-- Directions for this task --
Only one stretch of the data below is needed: the line with "The image size is (1076, 485)." through the last line. Output it exactly and drop the pictures.

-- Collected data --
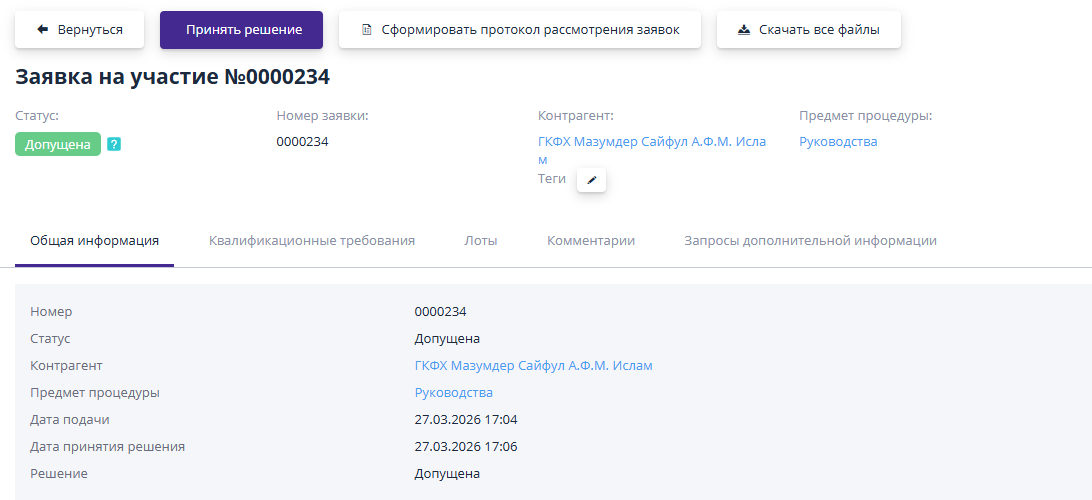The image size is (1092, 500).
Task: Switch to the Общая информация tab
Action: tap(94, 241)
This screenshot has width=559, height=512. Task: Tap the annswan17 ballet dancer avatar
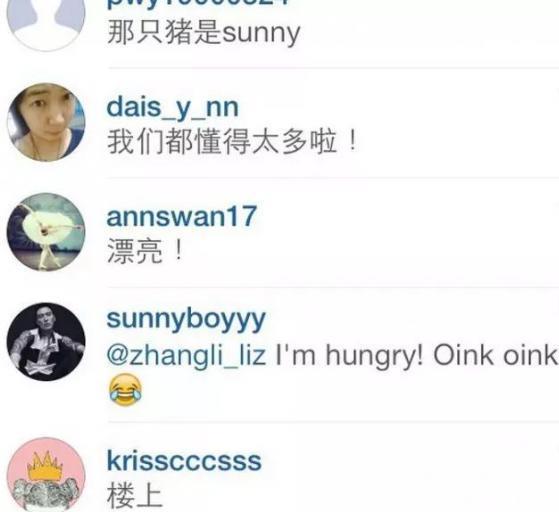coord(46,232)
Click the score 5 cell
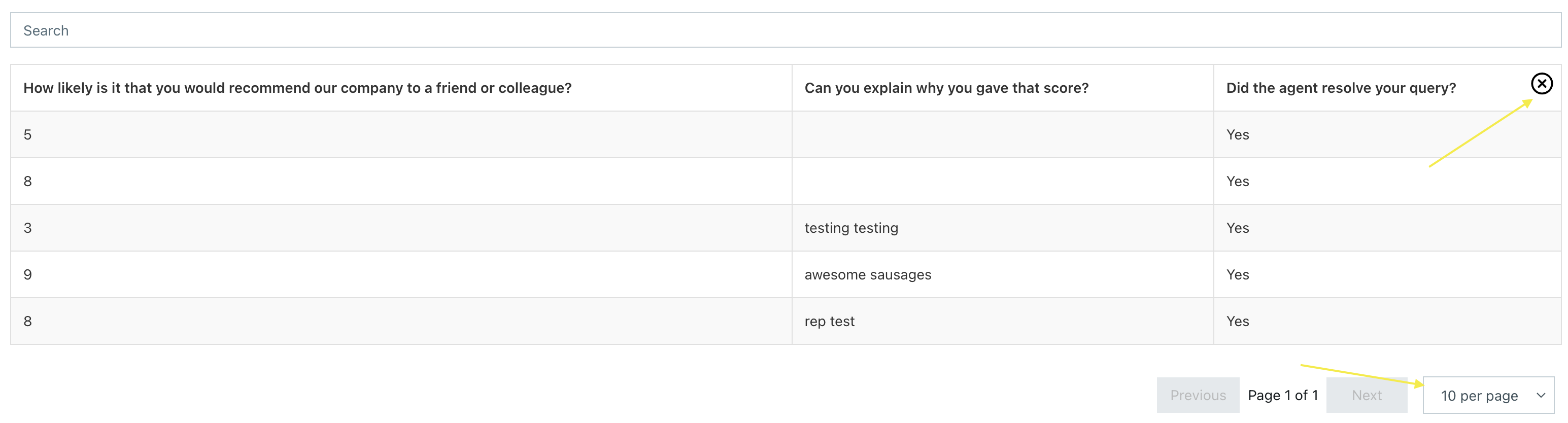This screenshot has height=423, width=1568. (x=27, y=135)
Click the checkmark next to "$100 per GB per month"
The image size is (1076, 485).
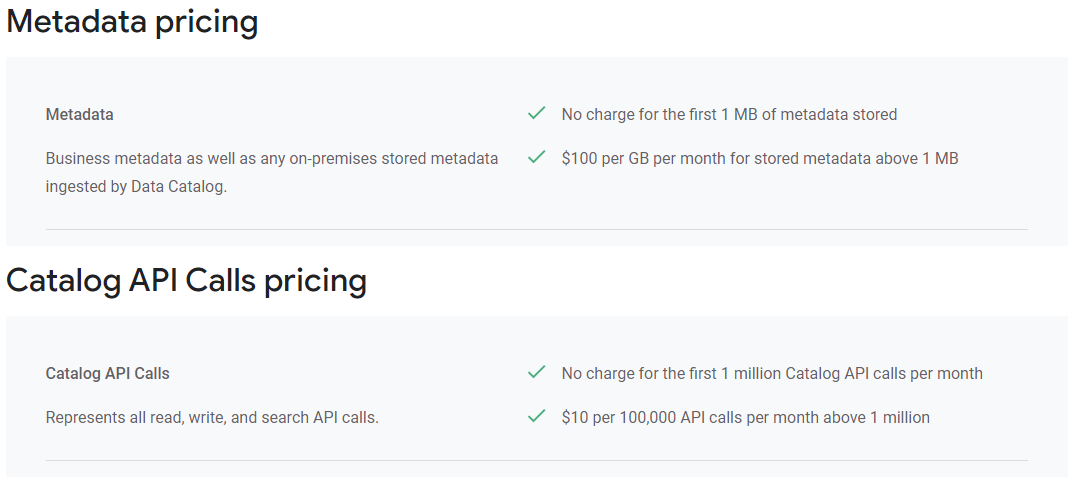point(537,157)
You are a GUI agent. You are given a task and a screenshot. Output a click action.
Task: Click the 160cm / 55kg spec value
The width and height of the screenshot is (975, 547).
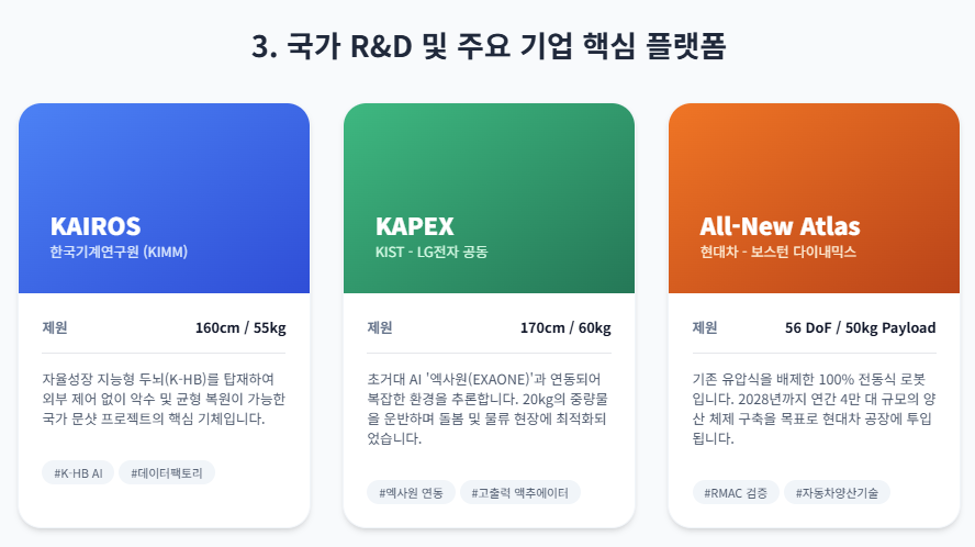point(241,328)
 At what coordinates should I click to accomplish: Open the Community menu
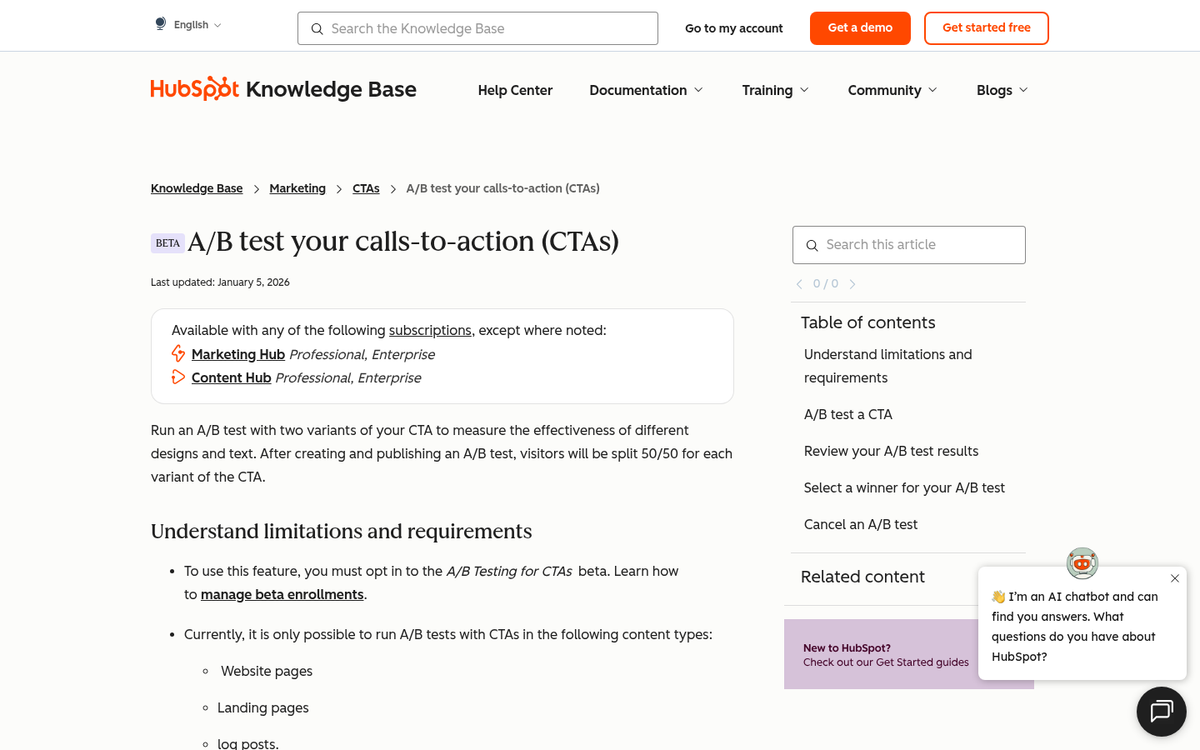890,90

-- Output below --
The image size is (1076, 485).
point(537,157)
You are a GUI agent. You are given a task and a screenshot. Output a click action.
Task: Click the 160cm / 55kg spec value
The width and height of the screenshot is (975, 547).
point(241,328)
 At what coordinates should I click to accomplish: Open the Community menu
890,90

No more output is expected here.